This suit to restrain enforcement of the two orders of the Commission followed. In its original bill, filed July 3, 1935, United alleged that the Commission's orders were an unconstitutional attempt to regulate interstate commerce; that compliance with the orders would entail an expenditure of more than one hundred thousand dollars in order to make the usual appraisals required in determining a rate base; that disobedience to the orders would subject United and its agents to fines of a thousand dollars a day. These allegations were denied by the Commission. But on September 23, 1935, the parties stipulated that "it will cost the plaintiff a substantial sum of money, in excess of three thousand dollars, to comply with the Commission's order."
The bill was still pending at the time of the enactment of the Natural Gas Act of June 21, 1938, 52 Stat. 821, 15 U.S.C. § 717, and the relevance of that statute to the present controversy was duly set forth in an amended bill filed March 8, 1939. The suit did not come to issue for more than two years thereafter. The death of one of the members of the District Court, necessitating reargument and reconsideration of the case, may explain, at least in part, why a case of such public importance should have proceeded at such a leaden-footed pace. It was not until January 16, 1942, that the decree now under review was entered. The District Court held that, regardless of what the situation might have been in the absence of the Natural Gas Act, that statute deprived the Ohio Commission of power to regulate the rates to be charged for gas transported and sold in interstate commerce. And so the court enjoined the enforcement of the Commission's orders against United.
The bill was filed on July 3, 1935, and on the same day a temporary restraining order was issued by District Judge Hough. The case was submitted to a District Court of three judges on September 23, 1935, but on November 19, 1935, before it was decided, Judge Hough died. An amended complaint was filed on November 20, 1936, and a second amended complaint on March 8, 1939, to which answer was made on April 25, 1939. A third amended complaint filed on April 8, 1941, Page 461 was followed on April 24, 1941, by a motion to dismiss which was denied on July 8, 1941. On July 28, 1941, an application for leave to file an answer was made; this application was granted on August 4, 1941, and an answer was filed the same day. The cause having finally been submitted, the District Court filed an opinion on October 2, 1941, finding that the plaintiff was entitled to injunctive relief. And on January 16, 1942, the decree now under review was entered.
Unfortunately we are not aided by a finding of the lower court on this question of state law. Since the District Court was composed of three Ohio judges, they may perhaps have taken Ohio law on this point so much for granted as not to require statement. Under ordinary circumstances we would prefer to leave to others the task of formulating local law. But this case has already been too long in the federal courts, and we do not think it comports with the public interest to remit the controversy for explicit findings by the District Court as to the power of the Ohio Commission to fix rates retroactively. The situation here is quite different from Railroad Comm'n v. Pullman Co., 312 U.S. 496. Where the disposition of a doubtful question of local law might terminate the entire controversy and thus make it unnecessary to decide a substantial constitutional question, considerations of equity justify a rule of abstention. But where, as here, no state court ruling on local law could settle the federal questions that necessarily remain, and where, as here, the litigation has already been in the federal courts an inordinately long time, considerations of equity require that the litigation be brought to an end as quickly as possible.

• [Stated exercise 1]
In the records, echo every line from the one containing "You are a computer-use agent. Image" through the end of the records, including both of those lines, and leave out the pictures.
The passage above has no connection to the records that come after it.

Records on finding elements on screens:
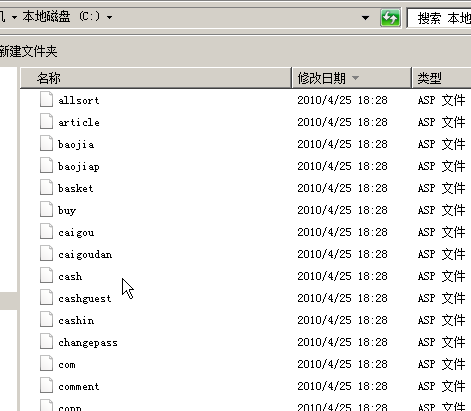
Task: Open dropdown arrow before 本地磁盘 breadcrumb
Action: [x=14, y=17]
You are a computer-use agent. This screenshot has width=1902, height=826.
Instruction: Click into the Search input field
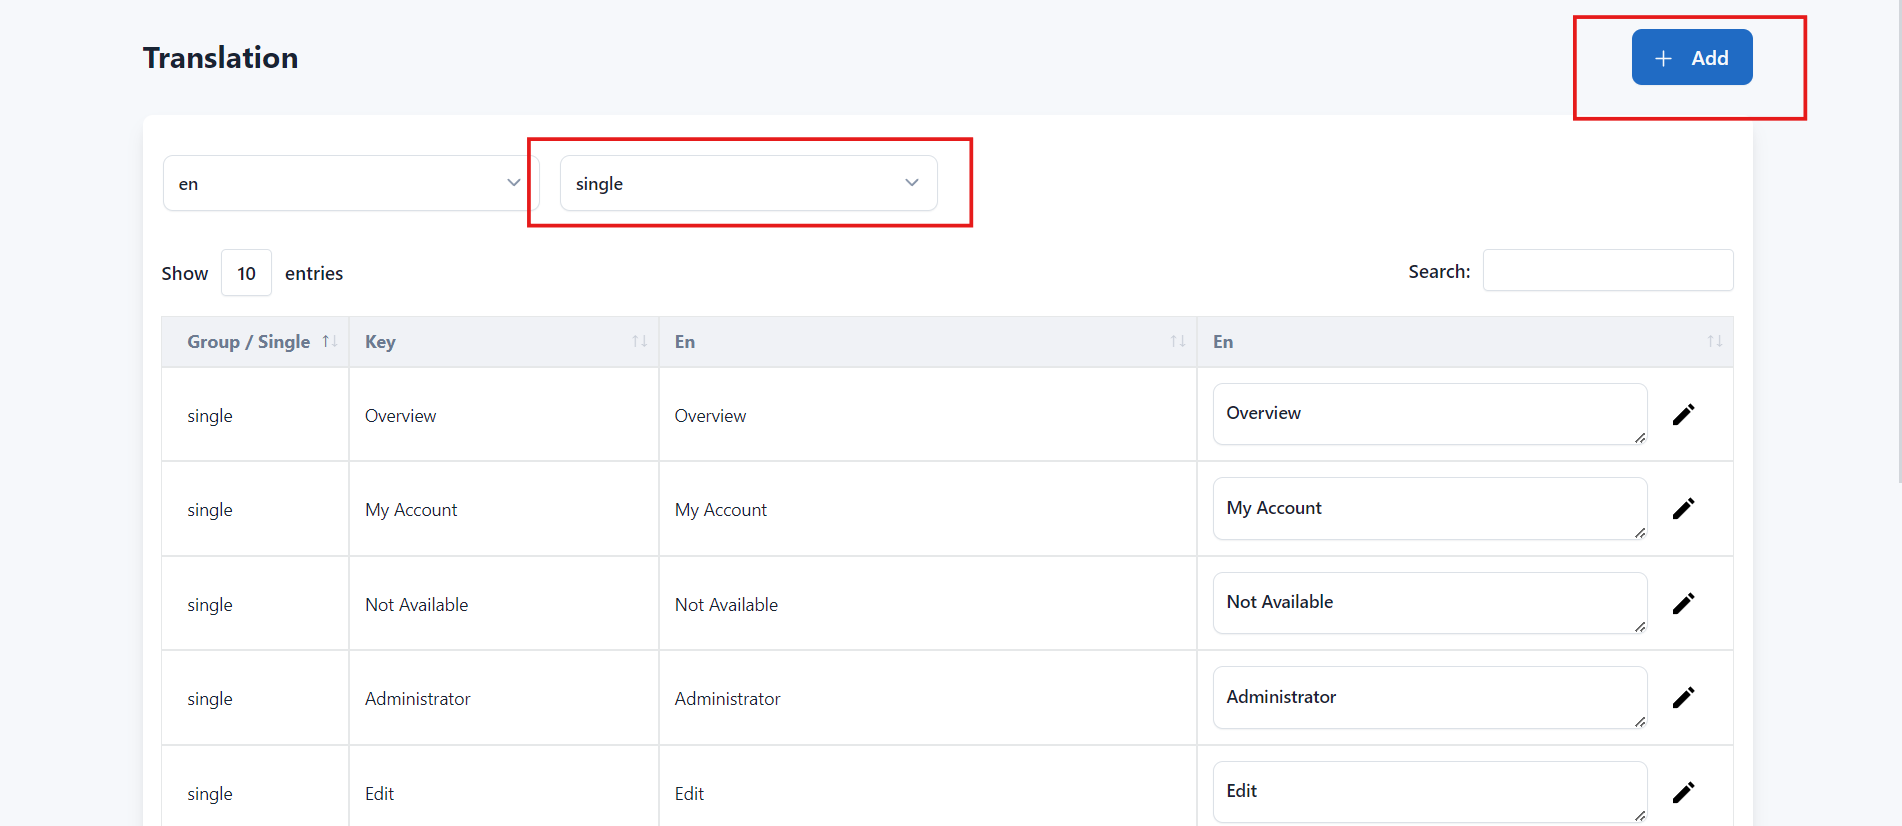1607,271
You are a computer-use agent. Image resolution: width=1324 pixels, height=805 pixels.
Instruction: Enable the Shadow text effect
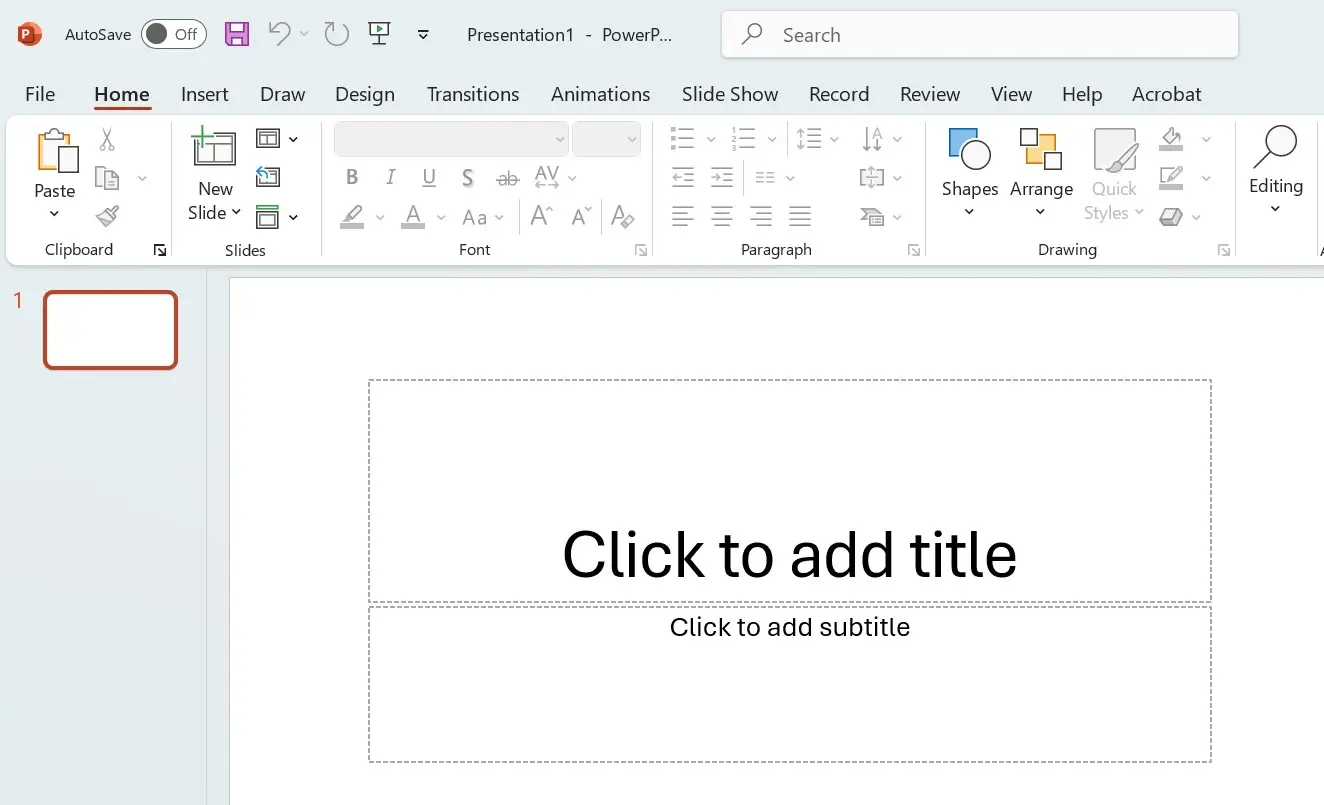468,177
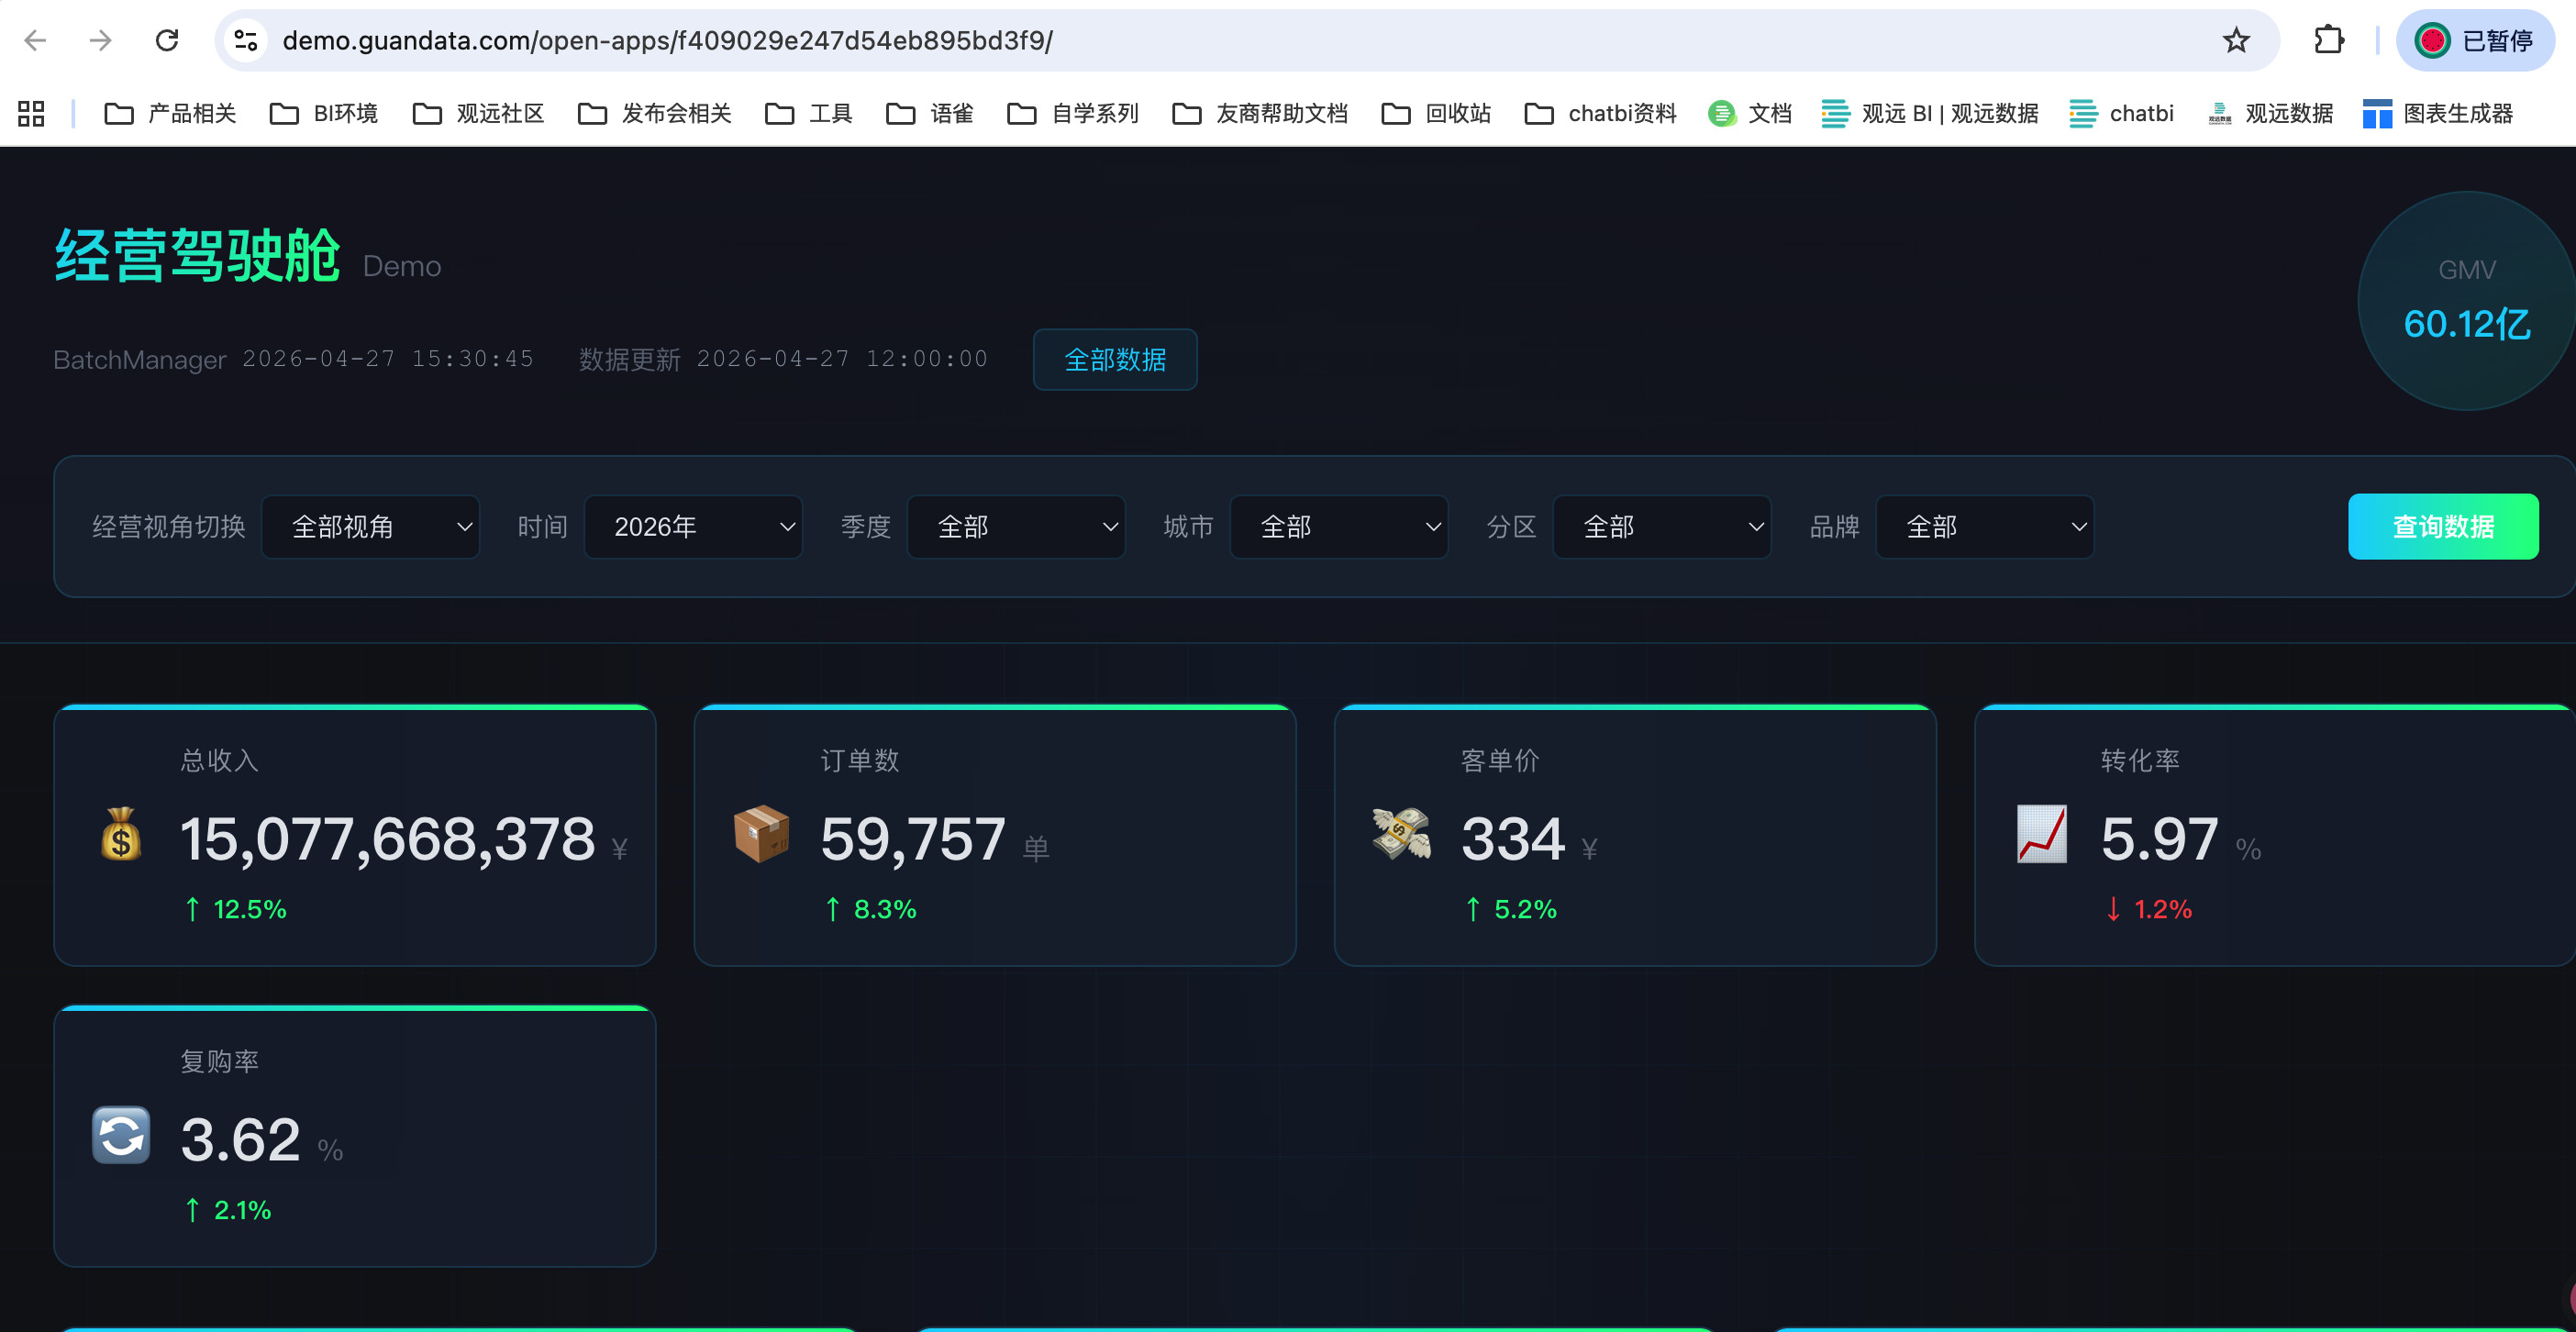Expand the 季度 dropdown
Image resolution: width=2576 pixels, height=1332 pixels.
(x=1017, y=527)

• [Stated exercise 2]
Using the passage on the gas rate suit, answer these questions:
(a) On what date did United file its original bill?
(b) On what date did District Judge Hough die?
(c) Which earlier case does the passage say the situation here is quite different from?

• [Full output 1]
You are a computer-use agent. Image resolution: width=1324 pixels, height=805 pixels.
Instruction: Enable the Shadow text effect
468,177
Expand the 季度 dropdown
Image resolution: width=2576 pixels, height=1332 pixels.
(x=1017, y=527)

• [Full output 2]
(a) July 3, 1935
(b) November 19, 1935
(c) Railroad Comm'n v. Pullman Co., 312 U.S. 496